Church, Gleann Chalraí Íochtarach, Co. Mayo
Co. Mayo |
Churches & Chapels
In a quiet corner of County Mayo, a children's burial ground marks a spot where something older may once have stood, though what exactly that was remains genuinely uncertain.
The site in Gleann Chalraí Íochtarach carries a suggestion of a vanished church, but the archaeological record offers nothing firm to support it, only a hypothesis, a name, and a piece of ground that has clearly meant something to people for a long time.

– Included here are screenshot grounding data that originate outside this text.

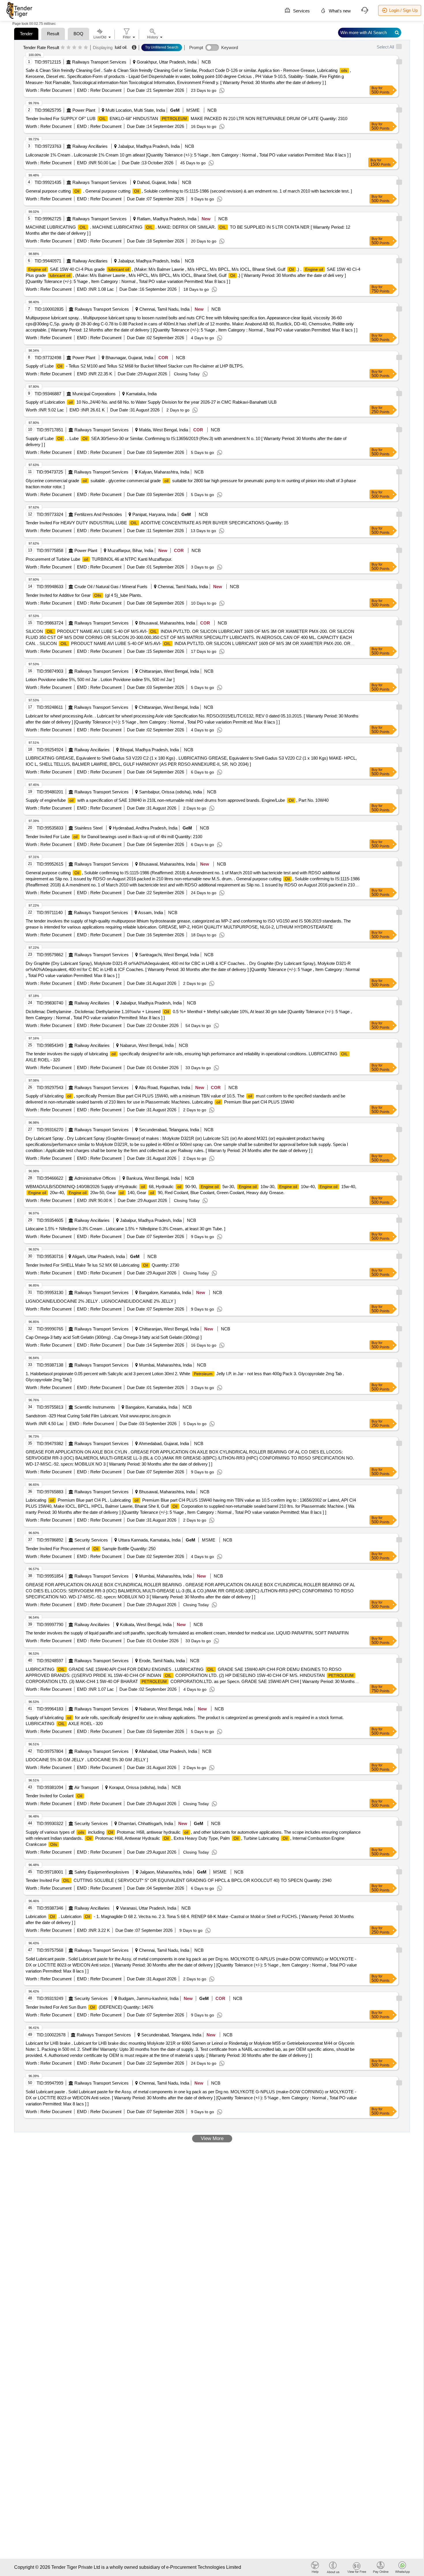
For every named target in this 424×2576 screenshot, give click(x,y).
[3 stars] (74, 47)
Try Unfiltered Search (161, 47)
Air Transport (86, 1787)
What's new (339, 10)
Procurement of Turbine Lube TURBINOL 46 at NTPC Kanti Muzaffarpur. (99, 559)
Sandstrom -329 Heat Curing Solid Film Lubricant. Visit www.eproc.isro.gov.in (98, 1415)
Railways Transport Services (99, 61)
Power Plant (83, 110)
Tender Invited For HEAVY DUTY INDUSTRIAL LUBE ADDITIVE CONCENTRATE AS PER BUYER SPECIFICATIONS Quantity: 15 (157, 522)
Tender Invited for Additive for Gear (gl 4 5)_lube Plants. (84, 595)
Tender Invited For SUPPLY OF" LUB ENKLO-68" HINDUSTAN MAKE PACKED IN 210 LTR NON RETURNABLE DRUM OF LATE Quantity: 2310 (186, 118)
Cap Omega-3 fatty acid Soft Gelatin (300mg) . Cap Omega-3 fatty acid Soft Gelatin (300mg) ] (114, 1337)
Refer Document (55, 90)
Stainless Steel (88, 827)
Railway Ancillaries (90, 146)
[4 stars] (80, 47)
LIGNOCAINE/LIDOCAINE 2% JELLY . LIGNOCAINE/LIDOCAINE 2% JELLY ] (101, 1301)
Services (301, 10)
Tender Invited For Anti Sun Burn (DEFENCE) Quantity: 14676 (89, 2007)
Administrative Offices (95, 1178)
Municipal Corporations (94, 393)
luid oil (120, 47)
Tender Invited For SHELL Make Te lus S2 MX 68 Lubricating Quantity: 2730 (102, 1265)
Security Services (91, 1539)
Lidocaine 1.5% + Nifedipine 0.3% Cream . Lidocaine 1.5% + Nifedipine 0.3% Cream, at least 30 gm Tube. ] (125, 1228)
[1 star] (63, 47)
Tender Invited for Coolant (54, 1795)
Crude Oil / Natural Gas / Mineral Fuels (110, 586)
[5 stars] (86, 47)
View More (212, 2138)
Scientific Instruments (94, 1407)
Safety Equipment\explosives (101, 1871)
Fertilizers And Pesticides (98, 514)
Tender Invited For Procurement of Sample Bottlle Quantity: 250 (90, 1548)
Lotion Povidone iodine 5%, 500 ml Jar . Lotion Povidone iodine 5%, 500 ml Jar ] (100, 679)
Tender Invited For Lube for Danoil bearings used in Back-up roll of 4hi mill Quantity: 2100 (114, 836)
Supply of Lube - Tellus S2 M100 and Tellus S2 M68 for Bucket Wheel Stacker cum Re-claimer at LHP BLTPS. (135, 366)
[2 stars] (68, 47)
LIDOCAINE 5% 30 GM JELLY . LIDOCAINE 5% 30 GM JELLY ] (87, 1759)
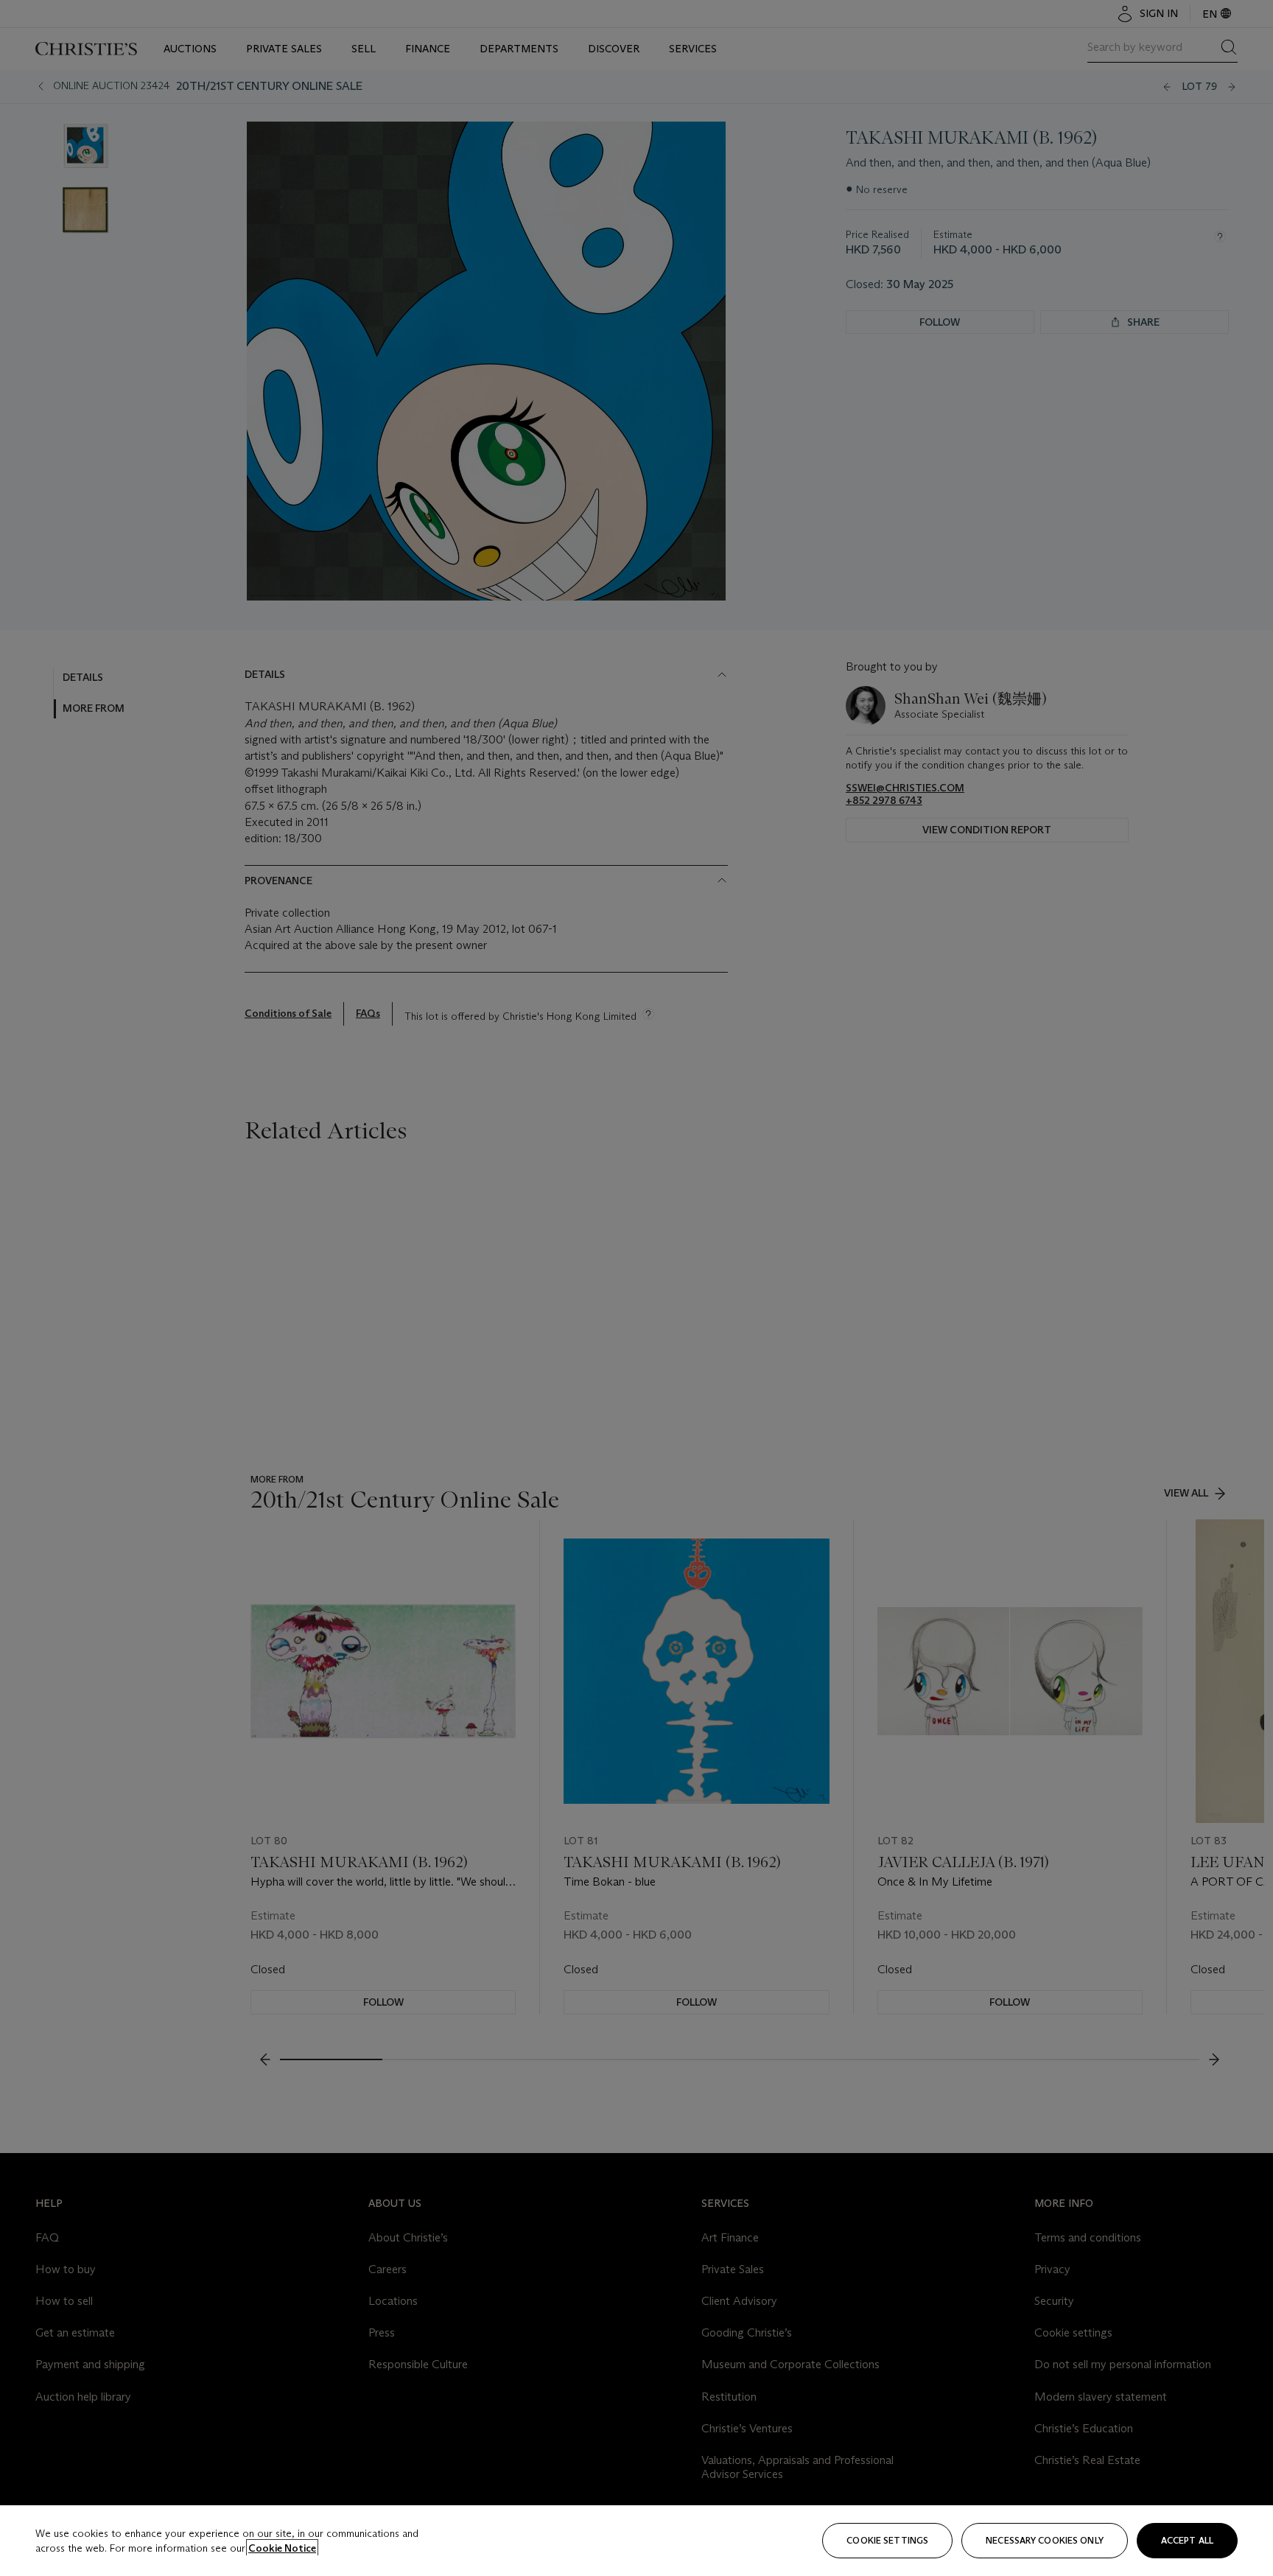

The idea of a church here originates with Neary, writing in 1913 to 1914, who proposed that a place referred to as 'Glencalrigi' may have housed a church at this location. The argument rests largely on the presence of the children's burial ground, known in Irish tradition as a cillín, a type of unconsecrated burial ground used historically for unbaptised infants and others excluded from Catholic churchyard burial. Cillíní are frequently found adjacent to, or within, the remains of early ecclesiastical sites, which is likely what prompted the association. But proximity is not proof, and no structural remains, architectural fragments, or other physical evidence have been identified to confirm that a church ever stood here.
What remains, then, is a landscape holding an unverified name, a possible memory, and a burial ground whose purpose speaks to its own quiet history, quite apart from anything that may or may not have preceded it.